Ordonner le Bien et Interdire le Mal en Islam

Cheikh Mohamad kanso.

Dieu Tout Puissant nous dit dans Son Livre Sublime :

« Vous êtes la meilleure communauté qu’on ait fait surgir pour les hommes, vous ordonnez le convenable, interdisez le blâmable et croyez à Dieu.» Sourate la famille d’Imram, Verset 110

Chers frères et sœurs, dans cette quatrième nuit du mois de Mouharram, nous abordons un sujet très important. Un sujet centré sur les raisons qui ont poussé Imam Al Houssein à se révolter.
Il n’y a aucun doute que Imam Houssein avait des objectifs et le plus important de ces objectifs était de protéger, sauvegarder et préserver l’islam, en ordonnant le convenable et en interdisant le blâmable. Ce qui est parmi les branches de l’islam et qui fait partie des devoirs comme la prière, le jeune, le pèlerinage et la zakat.

Lorsque l’homme s’oppose et se détermine pour rectifier et reformer en ordonnant le bien et en interdisant le blâmable c’est qu’il y a beaucoup de problèmes dans la société ; c’est que la société a débouché sur la corruption et que les actes répréhensibles se sont multipliés ; c’est que le mal insidieux s’est installé et que les gens sont devenus des criminels ; c’est que les actes licites diminuent constamment et que la communauté s’est transformée.
Et lorsque le climat devient ainsi, la peur et la terreur, l’inquiétude et le désarroi, vont régner dans un espace où il n’y a plus de sécurité.

Il ne peut pas y avoir d’Islam ou de communauté islamique quand les hommes n’ordonnent plus le convenable et n’interdisent plus le blâmable.
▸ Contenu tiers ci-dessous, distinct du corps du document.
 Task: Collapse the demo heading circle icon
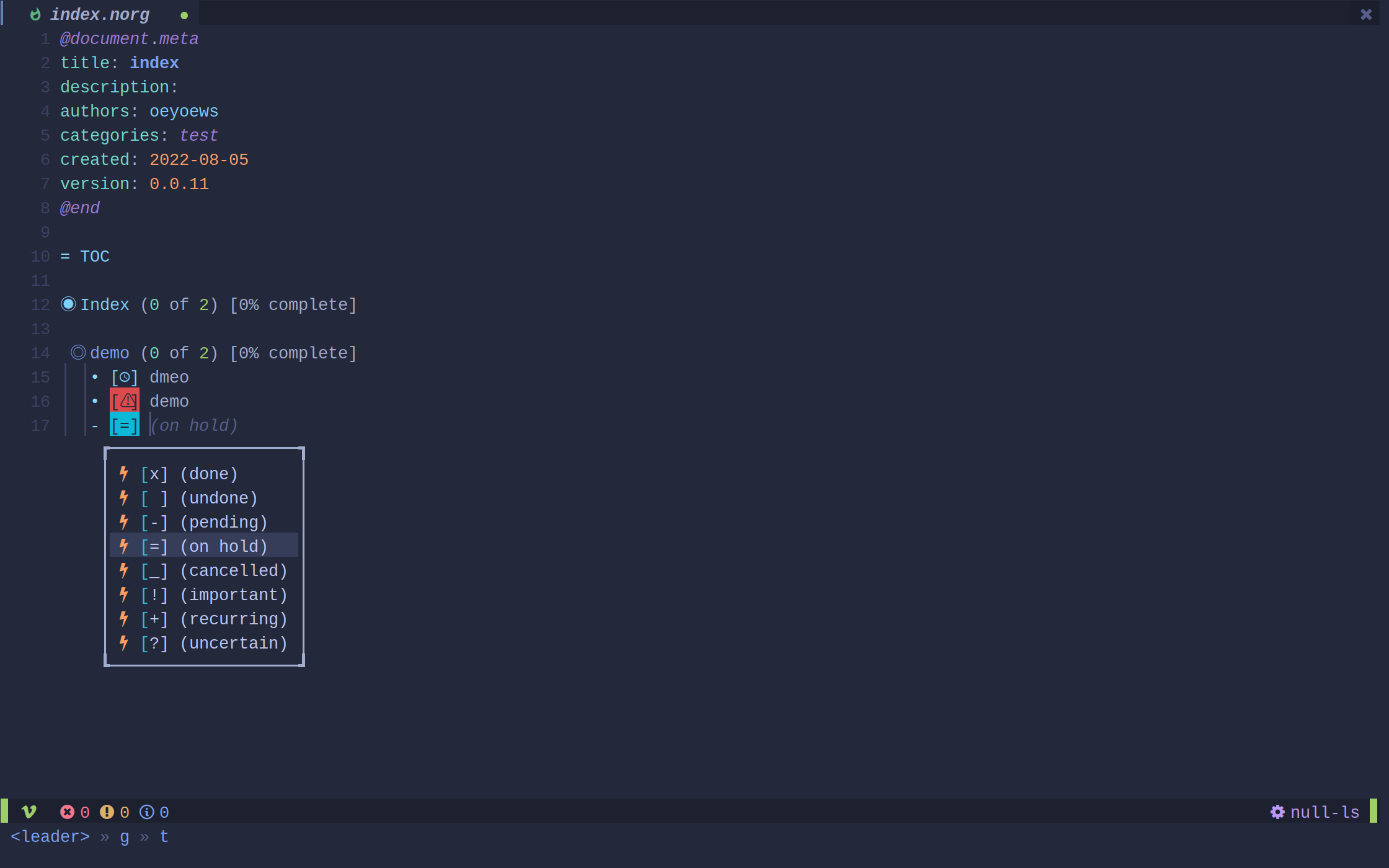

C’est pourquoi l’islam l’exige à chaque musulman et à des degrés différents.
Le premier degré est de le faire par la parole, en guidant, en rappelant, en exhortant par des sermons religieux, par des leçons de morale, par un enseignement tiré d’une faute ou d’un événement, etc.

Le deuxième degré est de le faire par la main c’est-à-dire par une arme quand les choses deviennent critiques, dangereuses pour la communauté ; quand les choses sont dans une phase où une décision s’impose ; quand l’injustice, l’oppression, la contrainte, la tyrannique et la persécution font la loi.

Dans ce cas alors le devoir du djihad s’impose et ce sera le djihad pour exiger le convenable et empêcher le blâmable.
Et le troisième degré consiste à le faire dans le cœur comme il est venu dans le hadith : “Quiconque parmi vous voit un mal, il doit le changer avec sa main, s’il en est incapable alors qu’il le fasse avec sa langue, et s’il en est incapable alors qu’il le fasse avec son cœur , et c’est la forme la plus faible de foi ”

Chers frères bien-aimés, si nous revenons à Achoura qui était une révolution, Imam Houssein a dit : « Je ne suis pas sorti pour me promener, ou pour corrompre ou pour être injuste, je me suis seulement soulever pour réformer la communauté de mon grand-père (Pslf), je veux ordonner le bien et interdire le mal. »

Imam Houssein s’est soulevé parce que les gens étaient très loin des recommandations divines, parce que la vie était devenue difficile, pleine de mépris, parce que les manquements aux normes islamiques étaient devenus banales.
Se soulever pour la juste cause était devenu une nécessité, une obligation et une demande pressante.

Alors chers frères et sœurs, qu’est-ce que nous devons apprendre de Achoura ? Quelle leçon devons-nous tirer de cet évènement et du personnage de l’Imam Al Houssein ?
C’est surtout ordonner le bien, le convenable et condamner le mal, le blâmable.

C’est surtout ne pas être passifs devant le mal, la gangrène et l’abominable ;
C’est surtout ne pas être passifs devant ce qui provoque l’aversion et l’horreur ;
C’est surtout agir au bon moment car si nous ne le faisons pas cela risque inévitablement franchir les seuils de nos maisons exactement comme l’eau les franchit lors d’une inondation.

Malheureusement c’est ce que nous voyons dans le monde et dans ce siècle.
Le mal et la fausseté rentre dans toutes les maisons à travers télévisons, l’Internet et tous les outils des technologies actuelles.
Alors nous devons faire très attention !
Nous devons contrôler et défendre !
Nous devons ordonner le bien et condamner le mal afin de ne pas avoir des regrets,Nous devons ordonner le convenable et condamner le blâmable afin de ne pas avoir de remords et de la douleur morale causée par la conscience à un moment où tout sera trop tard.